• **Action item**
Every line in the records below with the string "will" needs to be copied out.

• **Supplied entries**
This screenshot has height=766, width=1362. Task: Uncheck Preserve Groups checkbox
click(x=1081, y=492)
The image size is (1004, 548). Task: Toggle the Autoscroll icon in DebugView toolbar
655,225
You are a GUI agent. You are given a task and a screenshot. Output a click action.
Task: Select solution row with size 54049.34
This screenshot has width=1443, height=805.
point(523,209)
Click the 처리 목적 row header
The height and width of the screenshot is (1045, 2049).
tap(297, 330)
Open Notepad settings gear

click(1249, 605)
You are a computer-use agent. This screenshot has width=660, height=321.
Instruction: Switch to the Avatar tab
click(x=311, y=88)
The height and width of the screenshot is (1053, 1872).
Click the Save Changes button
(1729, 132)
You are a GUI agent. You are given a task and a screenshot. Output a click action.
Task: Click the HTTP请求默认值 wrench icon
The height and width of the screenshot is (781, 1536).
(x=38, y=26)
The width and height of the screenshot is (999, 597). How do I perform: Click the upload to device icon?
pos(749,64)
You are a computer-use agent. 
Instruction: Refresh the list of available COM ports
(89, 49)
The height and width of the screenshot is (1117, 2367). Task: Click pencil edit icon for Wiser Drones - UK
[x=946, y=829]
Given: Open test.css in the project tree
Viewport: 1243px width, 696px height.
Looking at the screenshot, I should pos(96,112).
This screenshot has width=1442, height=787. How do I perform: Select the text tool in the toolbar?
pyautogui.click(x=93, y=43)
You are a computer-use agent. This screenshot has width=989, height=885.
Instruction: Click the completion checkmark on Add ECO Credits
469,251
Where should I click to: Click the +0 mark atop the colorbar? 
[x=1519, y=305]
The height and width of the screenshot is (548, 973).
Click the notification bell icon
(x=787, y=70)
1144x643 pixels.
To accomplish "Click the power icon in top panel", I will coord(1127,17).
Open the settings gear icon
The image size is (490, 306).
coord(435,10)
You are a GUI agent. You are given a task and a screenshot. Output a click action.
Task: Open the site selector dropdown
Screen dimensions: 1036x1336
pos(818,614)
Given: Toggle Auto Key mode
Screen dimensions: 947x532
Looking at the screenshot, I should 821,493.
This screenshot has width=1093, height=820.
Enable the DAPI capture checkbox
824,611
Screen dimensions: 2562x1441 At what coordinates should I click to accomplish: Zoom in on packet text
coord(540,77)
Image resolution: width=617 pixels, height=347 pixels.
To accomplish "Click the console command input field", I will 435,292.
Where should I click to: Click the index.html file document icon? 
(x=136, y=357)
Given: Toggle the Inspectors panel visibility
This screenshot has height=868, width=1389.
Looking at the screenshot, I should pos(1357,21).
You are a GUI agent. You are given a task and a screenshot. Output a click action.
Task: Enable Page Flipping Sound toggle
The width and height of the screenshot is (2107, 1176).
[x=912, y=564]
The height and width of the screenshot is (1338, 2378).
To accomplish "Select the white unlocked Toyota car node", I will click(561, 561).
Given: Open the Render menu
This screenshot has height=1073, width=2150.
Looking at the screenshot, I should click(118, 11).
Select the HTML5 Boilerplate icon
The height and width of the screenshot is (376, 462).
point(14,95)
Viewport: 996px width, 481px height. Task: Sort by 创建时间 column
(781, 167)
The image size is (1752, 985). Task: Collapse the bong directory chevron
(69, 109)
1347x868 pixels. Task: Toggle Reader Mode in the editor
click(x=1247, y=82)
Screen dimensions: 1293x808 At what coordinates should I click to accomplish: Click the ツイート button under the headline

• **Expected answer**
To accomplish "Click the power icon in top panel", I will coord(1127,17).
To accomplish "Click the console command input field", I will 435,292.
To accomplish "Select the white unlocked Toyota car node", I will click(561, 561).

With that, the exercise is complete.